Differential Inhibition of Glial K+ Currents by 4-AP

Abstract

Spinal cord astrocytes express four biophysically and pharmacologically distinct voltage-activated potassium (K+) channel types. The K+ channel blocker 4-aminopyridine (4-AP) exhibited differential and concentration-dependent block of all of these currents. Specifically, 100 μM 4-AP selectively inhibited a slowly inactivating outward current ( K SI) that was insensitive to dendrototoxin (≤10 μM) and that activated at −50 mV. At 2 mM, 4-AP inhibited fast-inactivating, low-threshold (−70 mV) A-type currents ( K A) and sustained, TEA-sensitive noninactivating delayed-rectifier-type currents ( K DR). At an even higher concentration (8 mM), 4-AP additionally blocked inwardly rectifying, Cs+- and Ba2+-sensitive K+ currents ( K IR). Current injection into current-clamped astrocytes in culture or in acute spinal cord slices induced an overshooting voltage response reminiscent of slow neuronal action potentials.
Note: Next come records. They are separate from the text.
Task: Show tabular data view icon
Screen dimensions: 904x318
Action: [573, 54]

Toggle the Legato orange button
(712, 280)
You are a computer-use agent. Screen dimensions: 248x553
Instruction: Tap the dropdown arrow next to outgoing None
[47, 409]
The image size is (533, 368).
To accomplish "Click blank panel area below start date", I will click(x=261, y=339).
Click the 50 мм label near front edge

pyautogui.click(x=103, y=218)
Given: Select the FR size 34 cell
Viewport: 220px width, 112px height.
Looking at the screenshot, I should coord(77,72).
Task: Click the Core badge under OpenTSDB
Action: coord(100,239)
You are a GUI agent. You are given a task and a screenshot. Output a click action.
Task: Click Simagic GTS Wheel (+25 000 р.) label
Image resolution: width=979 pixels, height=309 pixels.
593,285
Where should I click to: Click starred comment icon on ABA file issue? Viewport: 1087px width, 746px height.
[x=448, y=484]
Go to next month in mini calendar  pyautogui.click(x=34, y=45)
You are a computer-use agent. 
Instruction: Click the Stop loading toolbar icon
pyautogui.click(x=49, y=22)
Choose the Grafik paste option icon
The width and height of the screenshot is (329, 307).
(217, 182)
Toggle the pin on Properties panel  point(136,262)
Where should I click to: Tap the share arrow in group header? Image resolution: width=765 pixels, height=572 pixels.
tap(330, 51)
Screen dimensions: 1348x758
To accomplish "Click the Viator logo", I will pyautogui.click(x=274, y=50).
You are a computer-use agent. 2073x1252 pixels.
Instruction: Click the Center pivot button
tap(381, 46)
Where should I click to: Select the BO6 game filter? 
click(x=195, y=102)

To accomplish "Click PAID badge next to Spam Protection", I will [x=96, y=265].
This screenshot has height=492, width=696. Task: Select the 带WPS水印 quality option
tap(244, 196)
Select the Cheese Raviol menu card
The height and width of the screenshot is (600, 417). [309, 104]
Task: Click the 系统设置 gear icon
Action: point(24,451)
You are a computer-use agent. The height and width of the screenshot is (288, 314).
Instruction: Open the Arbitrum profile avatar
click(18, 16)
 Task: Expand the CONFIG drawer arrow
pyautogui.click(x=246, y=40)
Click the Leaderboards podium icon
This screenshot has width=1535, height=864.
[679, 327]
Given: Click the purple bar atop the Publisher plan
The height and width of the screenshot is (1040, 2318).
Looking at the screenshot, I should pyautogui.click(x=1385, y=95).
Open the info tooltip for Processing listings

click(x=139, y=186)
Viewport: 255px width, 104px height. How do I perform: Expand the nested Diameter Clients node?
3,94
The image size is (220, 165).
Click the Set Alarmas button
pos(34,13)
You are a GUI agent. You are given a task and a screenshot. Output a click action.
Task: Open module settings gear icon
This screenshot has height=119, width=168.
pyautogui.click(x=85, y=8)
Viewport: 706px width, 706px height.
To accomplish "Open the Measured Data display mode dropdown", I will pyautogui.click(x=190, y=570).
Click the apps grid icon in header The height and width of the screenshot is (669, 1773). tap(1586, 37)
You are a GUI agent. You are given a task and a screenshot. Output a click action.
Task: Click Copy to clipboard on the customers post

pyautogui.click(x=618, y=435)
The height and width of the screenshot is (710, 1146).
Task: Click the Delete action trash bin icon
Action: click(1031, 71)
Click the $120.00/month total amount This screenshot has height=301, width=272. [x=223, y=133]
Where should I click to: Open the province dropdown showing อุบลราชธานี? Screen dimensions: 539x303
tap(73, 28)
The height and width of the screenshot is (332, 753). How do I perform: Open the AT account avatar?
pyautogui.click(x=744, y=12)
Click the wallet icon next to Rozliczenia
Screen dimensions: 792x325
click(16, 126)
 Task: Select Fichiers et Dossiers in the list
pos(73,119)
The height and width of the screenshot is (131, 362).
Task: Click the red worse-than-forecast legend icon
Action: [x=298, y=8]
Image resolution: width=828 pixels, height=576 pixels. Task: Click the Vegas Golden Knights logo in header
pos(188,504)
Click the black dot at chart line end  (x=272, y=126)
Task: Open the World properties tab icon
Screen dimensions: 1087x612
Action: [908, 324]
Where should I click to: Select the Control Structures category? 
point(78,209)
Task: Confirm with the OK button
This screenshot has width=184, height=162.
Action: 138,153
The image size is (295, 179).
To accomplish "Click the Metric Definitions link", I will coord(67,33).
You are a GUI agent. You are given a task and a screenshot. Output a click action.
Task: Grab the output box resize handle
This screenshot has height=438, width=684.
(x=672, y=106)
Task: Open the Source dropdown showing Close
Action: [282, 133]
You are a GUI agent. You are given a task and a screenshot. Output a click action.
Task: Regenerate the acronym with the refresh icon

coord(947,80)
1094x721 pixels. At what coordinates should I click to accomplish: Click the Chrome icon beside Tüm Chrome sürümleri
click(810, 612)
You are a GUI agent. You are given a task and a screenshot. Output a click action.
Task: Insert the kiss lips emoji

Increasing concentrations of 4-AP selectively modulated different phases in the repolarization of these glial spikes, suggesting that all four K+ currents serve different roles in stabilization and repolarization of the astrocytic membrane potential. Our data suggest that 4-AP is an useful, dose-dependent inhibitor of all four astrocytic K+ channels. We show that the slowly inactivating astrocytic K+ currents, which had not been described as separate current entities in astrocytes, contribute to the resting K+ conductance and may thus be involved in K+ homeostatic functions of astrocytes. The high sensitivity of these currents to micromolar 4-AP suggests that application of 4-AP to inhibit neuronal A-currents or to induce epileptiform discharges in brain slices also may influence astrocytic K+ buffering.